• _ASSIGNED TASK_
Check each line of the material below for "will", then copy the ones that contain it.

• _TASK DATA_
*** Block opens ***
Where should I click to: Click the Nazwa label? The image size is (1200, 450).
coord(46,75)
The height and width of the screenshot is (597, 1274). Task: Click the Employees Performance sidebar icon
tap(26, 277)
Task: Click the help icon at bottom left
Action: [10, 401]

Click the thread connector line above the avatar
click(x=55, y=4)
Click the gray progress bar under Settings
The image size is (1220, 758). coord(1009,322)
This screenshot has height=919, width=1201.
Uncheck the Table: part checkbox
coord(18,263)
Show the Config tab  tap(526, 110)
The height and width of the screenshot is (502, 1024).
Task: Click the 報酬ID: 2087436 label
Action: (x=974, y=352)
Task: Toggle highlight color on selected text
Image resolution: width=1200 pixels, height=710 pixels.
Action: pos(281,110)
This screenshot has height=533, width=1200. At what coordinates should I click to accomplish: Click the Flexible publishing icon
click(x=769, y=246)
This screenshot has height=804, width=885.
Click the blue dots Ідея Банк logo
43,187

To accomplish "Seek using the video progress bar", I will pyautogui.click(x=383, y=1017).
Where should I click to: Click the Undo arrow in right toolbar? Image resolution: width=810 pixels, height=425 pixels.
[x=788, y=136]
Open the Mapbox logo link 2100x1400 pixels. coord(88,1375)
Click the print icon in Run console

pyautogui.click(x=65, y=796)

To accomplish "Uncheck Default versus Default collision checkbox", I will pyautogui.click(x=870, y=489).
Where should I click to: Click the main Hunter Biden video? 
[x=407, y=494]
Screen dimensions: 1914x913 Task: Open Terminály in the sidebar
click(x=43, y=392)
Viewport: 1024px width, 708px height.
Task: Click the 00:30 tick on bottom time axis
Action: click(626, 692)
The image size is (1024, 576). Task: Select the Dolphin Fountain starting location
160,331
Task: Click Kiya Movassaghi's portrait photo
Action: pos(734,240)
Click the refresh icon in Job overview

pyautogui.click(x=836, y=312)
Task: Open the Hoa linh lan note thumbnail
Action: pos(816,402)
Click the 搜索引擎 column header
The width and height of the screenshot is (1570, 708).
*** Block closes ***
• _ANSWER SPACE_
To accomplish "Seek using the video progress bar", I will pyautogui.click(x=383, y=1017).
To accomplish "Uncheck Default versus Default collision checkbox", I will pyautogui.click(x=870, y=489).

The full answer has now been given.